No doubt, the Internet can be an extremely useful tool for young people. But instant messaging, chat rooms, emails and social networking sites can also bring trouble - from cyberbullying to more serious Internet dangers, including exposure to sexual predators.

How savvy are you about keeping your child or teenager safe online? Follow these tips to protect your kids from the 4 major dangers of the Internet.

Internet Danger #1: Cyberbullying

On the Internet, cyberbullying takes various forms, says Netsmartz411.org, an online resource that educates parents about Internet safety. Cyberbullying includes sending hateful messages or even death threats to children, spreading lies about them online, making nasty comments on their social networking profiles, or creating a website to bash their looks or reputation.

Cyberbullying differs from schoolyard bullying, Handy says. Teachers can't intervene on the Internet. "When it happens online, there's no one to filter it," she says. And cyberbullies don't witness their victims' reactions, the way they might if they insulted others to their faces. "They don't see you crying," Handy says, which may make it easier for them to continue.

Some cyberbullies pose as their victims and send out harassing messages to others. Recently, cyberbullies have also begun posting humiliating videos of other kids they dislike, says Parry Aftab, a cyberspace security and privacy lawyer who also serves as executive director of WiredSafety.org, one of the largest Internet safety education groups in the world.
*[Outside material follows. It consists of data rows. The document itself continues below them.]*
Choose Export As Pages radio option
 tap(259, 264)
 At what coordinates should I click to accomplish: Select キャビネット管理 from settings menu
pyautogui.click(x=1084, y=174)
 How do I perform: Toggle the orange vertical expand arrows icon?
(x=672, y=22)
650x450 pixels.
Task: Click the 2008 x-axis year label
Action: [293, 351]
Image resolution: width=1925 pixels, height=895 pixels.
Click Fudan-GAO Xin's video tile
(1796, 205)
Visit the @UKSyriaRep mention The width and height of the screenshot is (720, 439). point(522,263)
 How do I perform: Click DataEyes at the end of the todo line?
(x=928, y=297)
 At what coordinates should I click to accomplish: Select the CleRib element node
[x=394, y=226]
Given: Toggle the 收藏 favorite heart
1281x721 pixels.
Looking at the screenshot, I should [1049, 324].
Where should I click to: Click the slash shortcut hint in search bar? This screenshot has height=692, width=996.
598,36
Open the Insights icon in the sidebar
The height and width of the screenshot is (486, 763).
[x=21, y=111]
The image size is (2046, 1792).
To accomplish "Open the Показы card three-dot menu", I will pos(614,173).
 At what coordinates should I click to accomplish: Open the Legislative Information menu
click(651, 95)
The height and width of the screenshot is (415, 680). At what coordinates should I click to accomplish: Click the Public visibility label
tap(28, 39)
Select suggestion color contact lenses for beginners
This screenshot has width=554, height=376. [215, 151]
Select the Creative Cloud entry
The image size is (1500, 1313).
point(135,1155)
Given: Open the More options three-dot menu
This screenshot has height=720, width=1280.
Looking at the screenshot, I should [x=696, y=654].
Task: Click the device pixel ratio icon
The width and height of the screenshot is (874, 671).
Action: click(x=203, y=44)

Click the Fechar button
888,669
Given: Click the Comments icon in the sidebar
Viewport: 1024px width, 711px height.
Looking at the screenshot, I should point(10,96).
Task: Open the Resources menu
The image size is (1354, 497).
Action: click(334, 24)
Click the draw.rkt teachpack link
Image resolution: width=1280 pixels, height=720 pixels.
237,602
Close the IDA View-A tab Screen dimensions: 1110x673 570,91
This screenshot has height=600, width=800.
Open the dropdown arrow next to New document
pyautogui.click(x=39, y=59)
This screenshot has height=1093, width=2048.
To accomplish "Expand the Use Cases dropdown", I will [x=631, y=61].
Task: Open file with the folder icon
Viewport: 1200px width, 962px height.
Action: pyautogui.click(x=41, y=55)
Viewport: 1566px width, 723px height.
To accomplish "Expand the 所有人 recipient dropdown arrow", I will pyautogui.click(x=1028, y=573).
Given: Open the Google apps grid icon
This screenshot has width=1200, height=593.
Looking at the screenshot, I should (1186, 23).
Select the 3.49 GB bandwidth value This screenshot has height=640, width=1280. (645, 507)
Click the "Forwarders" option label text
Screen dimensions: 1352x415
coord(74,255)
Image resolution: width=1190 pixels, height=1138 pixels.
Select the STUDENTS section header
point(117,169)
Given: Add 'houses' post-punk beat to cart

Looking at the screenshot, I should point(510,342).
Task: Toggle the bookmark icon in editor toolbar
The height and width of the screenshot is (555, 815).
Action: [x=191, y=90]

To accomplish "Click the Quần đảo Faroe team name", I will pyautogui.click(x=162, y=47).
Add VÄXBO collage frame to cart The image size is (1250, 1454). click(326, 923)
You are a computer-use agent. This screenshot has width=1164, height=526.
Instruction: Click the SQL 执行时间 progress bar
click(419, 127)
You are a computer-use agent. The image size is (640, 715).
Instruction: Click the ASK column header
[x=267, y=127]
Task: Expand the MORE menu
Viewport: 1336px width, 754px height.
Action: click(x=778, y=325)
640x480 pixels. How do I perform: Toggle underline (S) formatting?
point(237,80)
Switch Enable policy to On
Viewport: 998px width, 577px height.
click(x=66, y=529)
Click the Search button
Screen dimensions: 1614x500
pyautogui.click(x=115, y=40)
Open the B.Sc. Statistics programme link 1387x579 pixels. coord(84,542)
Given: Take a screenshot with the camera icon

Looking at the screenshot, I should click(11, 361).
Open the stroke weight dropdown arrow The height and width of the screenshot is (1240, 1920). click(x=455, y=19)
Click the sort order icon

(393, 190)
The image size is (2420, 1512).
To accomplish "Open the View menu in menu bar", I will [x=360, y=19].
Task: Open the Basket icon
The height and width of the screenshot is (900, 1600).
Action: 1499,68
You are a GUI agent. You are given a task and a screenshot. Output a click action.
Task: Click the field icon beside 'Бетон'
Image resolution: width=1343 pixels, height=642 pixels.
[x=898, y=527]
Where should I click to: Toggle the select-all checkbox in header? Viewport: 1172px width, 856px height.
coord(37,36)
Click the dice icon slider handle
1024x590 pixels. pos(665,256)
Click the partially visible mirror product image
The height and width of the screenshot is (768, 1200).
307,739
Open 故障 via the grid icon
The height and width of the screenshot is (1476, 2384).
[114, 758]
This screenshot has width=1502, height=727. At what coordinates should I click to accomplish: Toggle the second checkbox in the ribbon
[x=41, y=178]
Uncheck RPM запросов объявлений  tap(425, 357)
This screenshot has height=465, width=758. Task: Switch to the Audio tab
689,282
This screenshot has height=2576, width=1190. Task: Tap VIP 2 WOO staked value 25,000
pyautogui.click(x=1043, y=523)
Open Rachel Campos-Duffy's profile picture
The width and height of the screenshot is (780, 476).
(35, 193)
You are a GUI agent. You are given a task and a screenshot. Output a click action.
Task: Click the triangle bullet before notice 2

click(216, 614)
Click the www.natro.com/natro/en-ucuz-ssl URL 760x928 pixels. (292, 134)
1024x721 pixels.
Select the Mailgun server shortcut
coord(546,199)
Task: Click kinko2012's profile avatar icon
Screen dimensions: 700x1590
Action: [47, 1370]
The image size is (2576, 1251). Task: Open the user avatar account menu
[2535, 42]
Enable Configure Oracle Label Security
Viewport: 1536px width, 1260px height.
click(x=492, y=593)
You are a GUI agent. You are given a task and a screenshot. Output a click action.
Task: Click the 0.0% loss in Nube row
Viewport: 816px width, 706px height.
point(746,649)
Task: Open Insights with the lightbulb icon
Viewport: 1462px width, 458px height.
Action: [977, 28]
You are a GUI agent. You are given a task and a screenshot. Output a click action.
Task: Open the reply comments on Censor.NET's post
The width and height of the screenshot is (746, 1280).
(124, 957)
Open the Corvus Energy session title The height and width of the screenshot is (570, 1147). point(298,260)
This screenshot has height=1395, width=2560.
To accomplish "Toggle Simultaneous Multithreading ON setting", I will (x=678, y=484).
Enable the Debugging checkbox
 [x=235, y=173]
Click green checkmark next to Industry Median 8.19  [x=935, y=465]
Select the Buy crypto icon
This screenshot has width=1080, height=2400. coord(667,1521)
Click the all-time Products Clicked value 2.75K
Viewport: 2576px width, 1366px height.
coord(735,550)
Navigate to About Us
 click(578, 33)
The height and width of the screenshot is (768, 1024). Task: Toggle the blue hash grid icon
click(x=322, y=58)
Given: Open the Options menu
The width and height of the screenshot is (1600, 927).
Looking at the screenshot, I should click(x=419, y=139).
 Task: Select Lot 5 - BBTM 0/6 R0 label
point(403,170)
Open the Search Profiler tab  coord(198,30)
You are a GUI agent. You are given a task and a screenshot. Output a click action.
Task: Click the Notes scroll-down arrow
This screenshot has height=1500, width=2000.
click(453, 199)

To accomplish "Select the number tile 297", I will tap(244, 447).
In the age of YouTube, a website that hosts videos shot by users, "Kids are looking for their 15 megabytes of fame," Aftab says. "They do it to show that they're big enough, popular enough, cool enough to get away with it."

Often, kids don't tell parents they're being cyberbullied; they're afraid their parents will overreact or yank Internet privileges, Aftab adds. Her advice? If your son or daughter tells you, stay calm. If it's a one-time thing, try to ignore the bully and block future contact, she says. But if the cyberbullying involves any physical threat, you may need to call the police.